Namun, setelah regulasi tersebut berlaku, perusahaan masih melakukan pembukaan lahan baru seluas 431 hektare di KHG Sungai Labai-Sungai Kualan.
“Meski ada regulasi yang melarang, PT. Asia Tani Persada tetap melanjutkan pembukaan lahan di kawasan gambut tanpa ada upaya revisi,” ungkap Martin.
Terakhir, PT. Wana Hijau Pesaguan. Pemantauan di konsesi PT. Wana Hijau Pesaguan menemukan bahwa perusahaan ini masih memproduksi kayu dari hutan alam, dibuktikan dengan adanya tumpukan kayu bulat berdiameter 30-40 cm yang ditemukan di lapangan.

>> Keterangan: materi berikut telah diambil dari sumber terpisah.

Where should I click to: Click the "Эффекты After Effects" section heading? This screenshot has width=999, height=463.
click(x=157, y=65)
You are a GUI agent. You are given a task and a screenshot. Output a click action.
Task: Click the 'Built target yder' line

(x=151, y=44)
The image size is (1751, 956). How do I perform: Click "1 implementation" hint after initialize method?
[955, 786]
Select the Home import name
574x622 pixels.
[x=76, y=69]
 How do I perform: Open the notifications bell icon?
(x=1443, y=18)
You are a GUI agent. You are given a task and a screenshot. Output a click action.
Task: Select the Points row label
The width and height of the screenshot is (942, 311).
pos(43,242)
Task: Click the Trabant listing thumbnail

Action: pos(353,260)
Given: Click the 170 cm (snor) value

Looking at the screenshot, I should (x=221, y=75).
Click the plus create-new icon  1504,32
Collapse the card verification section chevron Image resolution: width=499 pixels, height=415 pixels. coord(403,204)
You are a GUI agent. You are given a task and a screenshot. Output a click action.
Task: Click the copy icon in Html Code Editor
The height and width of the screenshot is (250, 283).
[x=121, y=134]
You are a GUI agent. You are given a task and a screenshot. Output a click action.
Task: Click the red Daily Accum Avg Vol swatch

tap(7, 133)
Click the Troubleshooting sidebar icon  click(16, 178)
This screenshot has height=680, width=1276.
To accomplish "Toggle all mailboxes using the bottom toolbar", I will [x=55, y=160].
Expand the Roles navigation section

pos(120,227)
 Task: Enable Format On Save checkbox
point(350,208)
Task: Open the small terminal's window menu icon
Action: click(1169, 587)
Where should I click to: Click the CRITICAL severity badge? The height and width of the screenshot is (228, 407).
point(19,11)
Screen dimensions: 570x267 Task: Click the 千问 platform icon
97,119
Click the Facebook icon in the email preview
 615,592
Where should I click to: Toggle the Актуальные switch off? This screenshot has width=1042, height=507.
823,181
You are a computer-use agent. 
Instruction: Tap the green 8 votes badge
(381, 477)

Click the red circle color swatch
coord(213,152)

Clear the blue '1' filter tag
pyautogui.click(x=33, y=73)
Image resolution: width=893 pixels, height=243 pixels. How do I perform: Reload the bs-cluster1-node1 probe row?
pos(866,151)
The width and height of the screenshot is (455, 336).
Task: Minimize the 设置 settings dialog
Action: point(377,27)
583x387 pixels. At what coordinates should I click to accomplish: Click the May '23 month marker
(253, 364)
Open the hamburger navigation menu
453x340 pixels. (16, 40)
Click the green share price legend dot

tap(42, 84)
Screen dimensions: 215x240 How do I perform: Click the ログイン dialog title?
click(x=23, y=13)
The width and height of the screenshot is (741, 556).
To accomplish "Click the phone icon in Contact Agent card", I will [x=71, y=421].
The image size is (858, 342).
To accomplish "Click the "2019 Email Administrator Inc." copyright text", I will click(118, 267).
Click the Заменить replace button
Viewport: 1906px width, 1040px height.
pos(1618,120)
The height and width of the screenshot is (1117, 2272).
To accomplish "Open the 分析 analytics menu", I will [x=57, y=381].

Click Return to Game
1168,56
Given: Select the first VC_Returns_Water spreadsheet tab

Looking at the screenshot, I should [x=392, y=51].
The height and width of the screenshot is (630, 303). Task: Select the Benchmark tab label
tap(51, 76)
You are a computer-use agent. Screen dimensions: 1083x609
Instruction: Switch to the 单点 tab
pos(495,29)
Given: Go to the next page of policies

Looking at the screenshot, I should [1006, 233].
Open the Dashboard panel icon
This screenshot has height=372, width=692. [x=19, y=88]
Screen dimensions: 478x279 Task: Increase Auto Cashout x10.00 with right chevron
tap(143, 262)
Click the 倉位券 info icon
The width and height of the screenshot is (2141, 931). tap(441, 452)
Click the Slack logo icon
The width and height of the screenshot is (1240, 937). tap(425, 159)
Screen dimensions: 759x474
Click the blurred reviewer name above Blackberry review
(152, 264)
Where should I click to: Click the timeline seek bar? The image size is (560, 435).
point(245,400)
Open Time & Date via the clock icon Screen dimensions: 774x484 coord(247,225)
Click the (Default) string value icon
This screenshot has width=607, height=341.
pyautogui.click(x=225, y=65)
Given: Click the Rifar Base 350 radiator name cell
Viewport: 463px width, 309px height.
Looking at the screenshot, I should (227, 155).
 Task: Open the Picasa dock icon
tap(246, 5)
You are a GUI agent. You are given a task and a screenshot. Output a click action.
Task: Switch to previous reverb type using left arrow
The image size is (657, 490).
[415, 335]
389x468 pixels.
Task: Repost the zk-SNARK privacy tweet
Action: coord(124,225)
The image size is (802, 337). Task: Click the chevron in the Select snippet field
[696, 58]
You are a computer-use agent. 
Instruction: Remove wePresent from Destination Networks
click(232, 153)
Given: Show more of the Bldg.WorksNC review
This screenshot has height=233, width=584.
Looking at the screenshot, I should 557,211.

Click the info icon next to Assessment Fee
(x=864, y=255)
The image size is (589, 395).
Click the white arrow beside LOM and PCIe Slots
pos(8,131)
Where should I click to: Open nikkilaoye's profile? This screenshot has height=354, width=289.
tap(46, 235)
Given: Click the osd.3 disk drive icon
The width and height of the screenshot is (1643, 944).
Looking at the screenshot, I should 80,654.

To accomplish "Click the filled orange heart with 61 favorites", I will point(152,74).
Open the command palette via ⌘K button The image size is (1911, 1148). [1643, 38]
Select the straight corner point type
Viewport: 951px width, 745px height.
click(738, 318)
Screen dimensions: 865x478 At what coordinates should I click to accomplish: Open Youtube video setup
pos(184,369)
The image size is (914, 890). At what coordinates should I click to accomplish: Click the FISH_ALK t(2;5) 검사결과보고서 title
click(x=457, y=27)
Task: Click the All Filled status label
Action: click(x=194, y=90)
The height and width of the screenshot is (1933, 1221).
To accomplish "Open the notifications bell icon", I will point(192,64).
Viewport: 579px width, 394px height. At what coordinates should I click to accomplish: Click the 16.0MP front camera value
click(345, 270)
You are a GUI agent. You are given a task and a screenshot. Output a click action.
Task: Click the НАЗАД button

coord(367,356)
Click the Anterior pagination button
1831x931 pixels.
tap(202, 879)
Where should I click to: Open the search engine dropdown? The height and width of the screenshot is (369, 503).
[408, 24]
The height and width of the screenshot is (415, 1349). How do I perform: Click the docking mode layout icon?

“Temuan ini mengindikasikan bahwa PT. Wana Hijau Pesaguan masih melakukan penebangan di hutan alam, yang bertentangan dengan komitmen nol deforestasi,” jelas Martin.
Dari temuan tersebut, kata Martin, menegaskan bahwa penting dilakukan evaluasi terhadap izin konsesi HTI dan penegakan komitmen untuk menjaga kelestarian hutan, khususnya di wilayah-wilayah bernilai konservasi tinggi dan area gambut yang rentan.
“Pemerintah dan perusahaan HTI diharapkan dapat bekerja sama lebih baik dalam menyelesaikan konflik lahan dan mewujudkan tata kelola hutan yang berkelanjutan,” pungkasnya.
Narasumber lainnya, Made Ali juga mengingatkan bahwa roda pemerintahan di Indonesia saat ini sudah bergulir. Rakyat Indonesia punya presiden baru. Namanya Prabowo Subianto.
“Kita tahu rekam jejaknya. Dari sisi sosial maupun pengeloaan sumber daya alam,” katanya.
Ke depan, kata Made, tantangan pengelolaan sumber daya alam akan semakin besar.
Tantangan ini memerlukan perhatian serius dari semua pihak, termasuk jurnalis dan kreator konten serta mahasiswa.
Tujuannya, agar kerusakan sumber daya alam yang sudah terjadi selama ini tidak menjadi semakin parah di bawah kendali kepemimpinan baru Prabowo-Gibran.